JOELMIR BETING
''É melhor cair das nuvens que cair dos planos.''
Marcel Proust (1871-1922), escritor francês
Embromação global
Os americanos reafirmam que não querem negociar a pauta agrícola da Área de Livre Comércio das Américas (Alca) antes de algum avanço da negociação global da matéria na Organização Mundial de Comércio (OMC). E avisam que não haverá qualquer progresso na OMC se a União Européia não tomar a iniciativa de entreabrir suas fronteiras em acordo prévio com os Estados Unidos.
O prazo consertado para um entendimento geral na OMC esgota-se em 2004, encerramento da chamada Rodada de Doha. O prazo estabelecido para a ignição da Alca termina em 2005. Conferência ministerial da OMC, tida como decisiva e marcada para setembro, no balneário mexicano de Cancún, sequer conseguiu até agora o rascunho da agenda oficial. Esboço divulgado na semana passada tem mais impasses que ajustes.
Enquanto a diplomacia comercial européia aconselha o estiramento da Rodada de Doha por mais dois ou três anos, o Brasil calcula que a chance de conclusão da carpintaria da Alca em 2005 não passa, até aqui, de 55%. Essa avaliação é do Secretário de Assuntos Internacionais do Ministério da Fazenda, Otaviano Canuto.

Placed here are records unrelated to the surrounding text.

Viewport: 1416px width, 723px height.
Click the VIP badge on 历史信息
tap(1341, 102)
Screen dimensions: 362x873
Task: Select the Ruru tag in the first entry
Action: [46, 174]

Sabe-se que Brasília não tem a pressa de Washington nesse projeto. De resto, idéia original do salão oval da Casa Branca.
As tratativas da OMC e da Alca são realmente abrasivas. Não bastasse o vespeiro da Babel agrícola, figuram no cardápio de avestruz a proteção da propriedade intelectual, a abertura do comércio global de serviços (incluídos os financeiros), o estatuto de compras governamentais dentro e fora do país, o tratamento diferenciado e favorecido aos países mais pobres, a convergência macroeconômica na garupa das políticas fiscais e cambiais...
A batalha da ponte, que já começou, está no desmanche pactuado das restrições de mercado no ''front'' do agronegócio internacional. A nova Lei Agrícola dos Estados Unidos não dá refresco e a nova Política Agrícola Comum da União Européia compromete-se com algum afrouxo - mas só a partir de 2013. Com o que fica politicamente inviabilizada a negociação de um acordo bloco a bloco da União Européia com o Mercosul.
Os países emergentes de maior peso no comércio agrícola, caso do Brasil, estão há décadas emitindo pressões contra subsídios americanos, europeus e japoneses que totalizam US$ 368 bilhões, este ano, nas estimativas da Unctad/ONU. Ou US$ 1 bilhão por dia. Essa conta cobre subsídios para produção interna (acima dos custos médios dos emergentes) e também subsídios para as vendas externas dos já subsidiados. Com sobras para barreiras tarifárias e não-tarifárias no desembarque dos similares importados.
Como essa blindagem de mercado parece indestrutível nesta geração, os cronogramas paralelos de Doha e da Alca não passam de ruidosa embromação.
SECOS & MOLHADOS
Axioma
Na nova Política Agrícola Comum, a União Européia reforça o conceito da ''multifuncionalidade da agricultura'' e transporta para a já emperrada negociação global da matéria as cláusulas não-comerciais (non-trade concerns). Uma tirada de esoterismo diplomático que robustece a manutenção dos pesados subsídios à economia rural.
Cultural
Multifuncionalidade? Sim, para os europeus, nem só de alimentos e matérias-primas vive o setor agropecuário. A zona rural tem a ver com a sustentabilidade ambiental, com a paisagem bucólica, com o turismo, o lazer, a tradição, a cultura. Ou seja: contribuintes e consumidores não devem reclamar da generosa ajuda aos agricultores.
Complicou
Na semana passada, relatório da Unctad/ONU, apimentou ainda mais o impasse agrícola global. O documento manda aviso aos litigantes: com ou sem protecionismo, ninguém vai conseguir competir com o agronegócio brasileiro a partir de 2020.